• _Required task_
Rewrite the entries in the stretch from the line containing "Expand the FRITZ!Box-Taste confirmation arrow" through the line containing "[x=35, y=400]", changing every "How do I perform" to "How can I do this" and leaving everything else as it is.

• _The records_
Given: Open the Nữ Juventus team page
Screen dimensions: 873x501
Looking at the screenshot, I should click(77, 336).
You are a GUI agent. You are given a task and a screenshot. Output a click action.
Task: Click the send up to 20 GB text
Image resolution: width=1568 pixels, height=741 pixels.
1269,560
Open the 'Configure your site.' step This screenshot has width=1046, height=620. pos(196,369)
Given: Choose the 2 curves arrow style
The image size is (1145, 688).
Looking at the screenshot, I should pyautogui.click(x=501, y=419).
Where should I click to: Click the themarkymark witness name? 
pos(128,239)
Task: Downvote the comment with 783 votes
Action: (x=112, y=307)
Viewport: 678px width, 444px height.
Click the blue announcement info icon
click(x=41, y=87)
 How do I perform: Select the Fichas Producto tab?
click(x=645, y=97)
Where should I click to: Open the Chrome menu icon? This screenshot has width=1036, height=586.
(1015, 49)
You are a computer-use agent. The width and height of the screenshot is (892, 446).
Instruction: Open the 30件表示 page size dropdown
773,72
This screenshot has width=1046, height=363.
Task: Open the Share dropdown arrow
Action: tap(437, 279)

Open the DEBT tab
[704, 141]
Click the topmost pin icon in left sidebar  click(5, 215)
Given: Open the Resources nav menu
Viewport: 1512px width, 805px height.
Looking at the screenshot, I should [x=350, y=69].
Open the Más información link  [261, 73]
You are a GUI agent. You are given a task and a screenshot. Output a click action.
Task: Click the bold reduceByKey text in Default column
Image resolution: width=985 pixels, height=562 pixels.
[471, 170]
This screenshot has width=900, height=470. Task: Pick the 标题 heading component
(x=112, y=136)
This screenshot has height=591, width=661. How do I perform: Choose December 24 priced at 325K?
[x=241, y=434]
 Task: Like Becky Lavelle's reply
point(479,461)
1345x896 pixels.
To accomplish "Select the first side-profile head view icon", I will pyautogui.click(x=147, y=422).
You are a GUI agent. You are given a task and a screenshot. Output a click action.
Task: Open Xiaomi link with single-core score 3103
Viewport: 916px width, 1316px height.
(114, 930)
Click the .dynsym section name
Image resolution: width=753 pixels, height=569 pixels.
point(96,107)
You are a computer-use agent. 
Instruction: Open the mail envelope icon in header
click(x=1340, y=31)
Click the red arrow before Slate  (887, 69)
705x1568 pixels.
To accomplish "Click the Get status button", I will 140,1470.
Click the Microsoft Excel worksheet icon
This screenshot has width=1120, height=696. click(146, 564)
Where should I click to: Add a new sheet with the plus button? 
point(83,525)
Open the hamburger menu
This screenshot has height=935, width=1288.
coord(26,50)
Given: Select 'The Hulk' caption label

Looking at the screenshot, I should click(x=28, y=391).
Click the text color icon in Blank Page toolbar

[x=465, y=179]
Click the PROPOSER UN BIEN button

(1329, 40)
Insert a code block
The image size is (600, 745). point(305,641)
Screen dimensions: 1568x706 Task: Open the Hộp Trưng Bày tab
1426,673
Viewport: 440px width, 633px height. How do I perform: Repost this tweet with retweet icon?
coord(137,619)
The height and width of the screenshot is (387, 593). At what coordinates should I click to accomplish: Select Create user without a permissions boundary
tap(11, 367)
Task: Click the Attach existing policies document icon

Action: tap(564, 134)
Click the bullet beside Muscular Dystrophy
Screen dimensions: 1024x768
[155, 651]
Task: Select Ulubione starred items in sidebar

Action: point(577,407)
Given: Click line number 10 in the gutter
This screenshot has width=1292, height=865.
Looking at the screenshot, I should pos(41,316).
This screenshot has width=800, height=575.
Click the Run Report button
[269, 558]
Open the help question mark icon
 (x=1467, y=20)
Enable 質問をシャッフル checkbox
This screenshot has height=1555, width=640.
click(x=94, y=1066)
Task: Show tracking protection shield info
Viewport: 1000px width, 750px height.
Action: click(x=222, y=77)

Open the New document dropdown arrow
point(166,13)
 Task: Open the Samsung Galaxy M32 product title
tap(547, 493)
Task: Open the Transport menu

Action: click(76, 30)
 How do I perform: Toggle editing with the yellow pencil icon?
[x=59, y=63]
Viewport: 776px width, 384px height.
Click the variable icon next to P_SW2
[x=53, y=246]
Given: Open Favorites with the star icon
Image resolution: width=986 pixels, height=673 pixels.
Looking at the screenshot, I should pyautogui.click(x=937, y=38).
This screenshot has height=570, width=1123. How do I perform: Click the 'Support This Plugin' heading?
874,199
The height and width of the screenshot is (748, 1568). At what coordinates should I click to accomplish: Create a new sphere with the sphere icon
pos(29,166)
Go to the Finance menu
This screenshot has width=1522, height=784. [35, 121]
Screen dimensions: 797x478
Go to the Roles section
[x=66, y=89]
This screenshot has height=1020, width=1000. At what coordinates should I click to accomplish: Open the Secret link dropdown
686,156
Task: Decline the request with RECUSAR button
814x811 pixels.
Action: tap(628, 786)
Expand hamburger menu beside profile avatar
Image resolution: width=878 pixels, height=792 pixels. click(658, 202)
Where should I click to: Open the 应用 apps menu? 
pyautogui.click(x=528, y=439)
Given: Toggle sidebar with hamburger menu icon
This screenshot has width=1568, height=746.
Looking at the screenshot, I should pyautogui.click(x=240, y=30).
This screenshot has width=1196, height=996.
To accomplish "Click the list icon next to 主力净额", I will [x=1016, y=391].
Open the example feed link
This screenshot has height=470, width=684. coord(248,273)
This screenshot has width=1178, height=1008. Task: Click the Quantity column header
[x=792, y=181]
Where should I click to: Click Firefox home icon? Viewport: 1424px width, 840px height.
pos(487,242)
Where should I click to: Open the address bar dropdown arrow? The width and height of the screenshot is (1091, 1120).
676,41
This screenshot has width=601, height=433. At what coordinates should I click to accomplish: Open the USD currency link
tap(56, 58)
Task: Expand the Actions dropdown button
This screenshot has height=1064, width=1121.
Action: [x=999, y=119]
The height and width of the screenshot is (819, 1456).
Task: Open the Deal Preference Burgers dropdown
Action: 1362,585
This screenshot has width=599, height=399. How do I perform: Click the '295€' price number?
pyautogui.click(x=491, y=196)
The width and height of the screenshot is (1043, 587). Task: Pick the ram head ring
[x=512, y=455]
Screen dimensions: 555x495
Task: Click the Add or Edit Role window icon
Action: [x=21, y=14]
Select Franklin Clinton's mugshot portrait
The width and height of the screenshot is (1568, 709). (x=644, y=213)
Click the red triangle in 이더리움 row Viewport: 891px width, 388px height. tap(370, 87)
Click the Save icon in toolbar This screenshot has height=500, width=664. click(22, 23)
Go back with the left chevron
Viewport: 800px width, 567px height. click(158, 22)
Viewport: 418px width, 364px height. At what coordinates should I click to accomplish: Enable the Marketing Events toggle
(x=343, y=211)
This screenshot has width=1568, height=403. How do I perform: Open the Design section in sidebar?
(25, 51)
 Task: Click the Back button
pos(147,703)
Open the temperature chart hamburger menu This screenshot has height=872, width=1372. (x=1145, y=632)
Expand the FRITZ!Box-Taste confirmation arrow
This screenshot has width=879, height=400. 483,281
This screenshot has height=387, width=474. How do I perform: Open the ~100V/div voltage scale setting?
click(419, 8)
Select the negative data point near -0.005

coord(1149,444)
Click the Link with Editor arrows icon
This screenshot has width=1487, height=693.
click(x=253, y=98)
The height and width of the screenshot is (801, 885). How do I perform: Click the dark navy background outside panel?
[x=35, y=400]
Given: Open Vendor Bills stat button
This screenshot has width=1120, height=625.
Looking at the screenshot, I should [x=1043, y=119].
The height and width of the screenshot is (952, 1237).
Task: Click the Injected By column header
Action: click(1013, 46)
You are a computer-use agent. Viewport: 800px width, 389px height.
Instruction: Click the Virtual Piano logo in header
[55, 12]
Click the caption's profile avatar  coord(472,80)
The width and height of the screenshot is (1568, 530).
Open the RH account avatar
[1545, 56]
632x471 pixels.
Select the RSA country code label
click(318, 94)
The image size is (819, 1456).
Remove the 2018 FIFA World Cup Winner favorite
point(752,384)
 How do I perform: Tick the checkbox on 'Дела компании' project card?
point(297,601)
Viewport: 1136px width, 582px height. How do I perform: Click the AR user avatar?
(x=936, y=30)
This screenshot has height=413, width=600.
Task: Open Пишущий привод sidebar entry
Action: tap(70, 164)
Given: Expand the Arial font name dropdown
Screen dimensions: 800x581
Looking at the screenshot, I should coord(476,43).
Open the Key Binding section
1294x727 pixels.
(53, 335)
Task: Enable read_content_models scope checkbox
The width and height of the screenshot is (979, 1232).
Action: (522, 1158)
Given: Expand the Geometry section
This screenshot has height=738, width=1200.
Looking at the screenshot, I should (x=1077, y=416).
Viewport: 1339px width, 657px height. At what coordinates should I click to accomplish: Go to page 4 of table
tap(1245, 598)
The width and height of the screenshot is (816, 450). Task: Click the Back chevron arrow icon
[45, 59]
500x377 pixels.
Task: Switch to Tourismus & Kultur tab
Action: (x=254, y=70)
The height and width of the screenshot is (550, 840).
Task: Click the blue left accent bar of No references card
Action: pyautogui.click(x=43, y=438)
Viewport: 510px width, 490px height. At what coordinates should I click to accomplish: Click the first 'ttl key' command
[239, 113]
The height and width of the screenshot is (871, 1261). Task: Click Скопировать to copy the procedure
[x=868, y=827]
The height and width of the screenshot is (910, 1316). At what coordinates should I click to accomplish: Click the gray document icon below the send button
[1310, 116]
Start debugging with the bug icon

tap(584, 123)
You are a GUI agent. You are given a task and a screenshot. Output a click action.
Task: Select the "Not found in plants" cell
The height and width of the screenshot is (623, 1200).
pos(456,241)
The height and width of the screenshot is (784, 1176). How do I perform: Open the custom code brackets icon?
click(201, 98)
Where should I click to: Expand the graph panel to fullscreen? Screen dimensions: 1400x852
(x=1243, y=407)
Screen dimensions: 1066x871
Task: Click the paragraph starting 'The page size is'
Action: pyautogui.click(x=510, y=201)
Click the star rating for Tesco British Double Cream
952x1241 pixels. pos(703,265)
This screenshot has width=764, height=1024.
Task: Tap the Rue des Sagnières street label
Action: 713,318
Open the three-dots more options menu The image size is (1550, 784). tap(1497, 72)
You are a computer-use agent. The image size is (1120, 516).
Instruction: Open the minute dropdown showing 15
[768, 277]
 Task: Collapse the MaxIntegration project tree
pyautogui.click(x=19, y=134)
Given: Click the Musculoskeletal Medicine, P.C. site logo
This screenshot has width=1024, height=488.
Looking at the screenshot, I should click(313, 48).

• _Correct result_
Expand the FRITZ!Box-Taste confirmation arrow
This screenshot has width=879, height=400. 483,281
This screenshot has height=387, width=474. How can I do this: Open the ~100V/div voltage scale setting?
click(419, 8)
Select the negative data point near -0.005

coord(1149,444)
Click the Link with Editor arrows icon
This screenshot has width=1487, height=693.
click(x=253, y=98)
The height and width of the screenshot is (801, 885). How can I do this: Click the dark navy background outside panel?
[x=35, y=400]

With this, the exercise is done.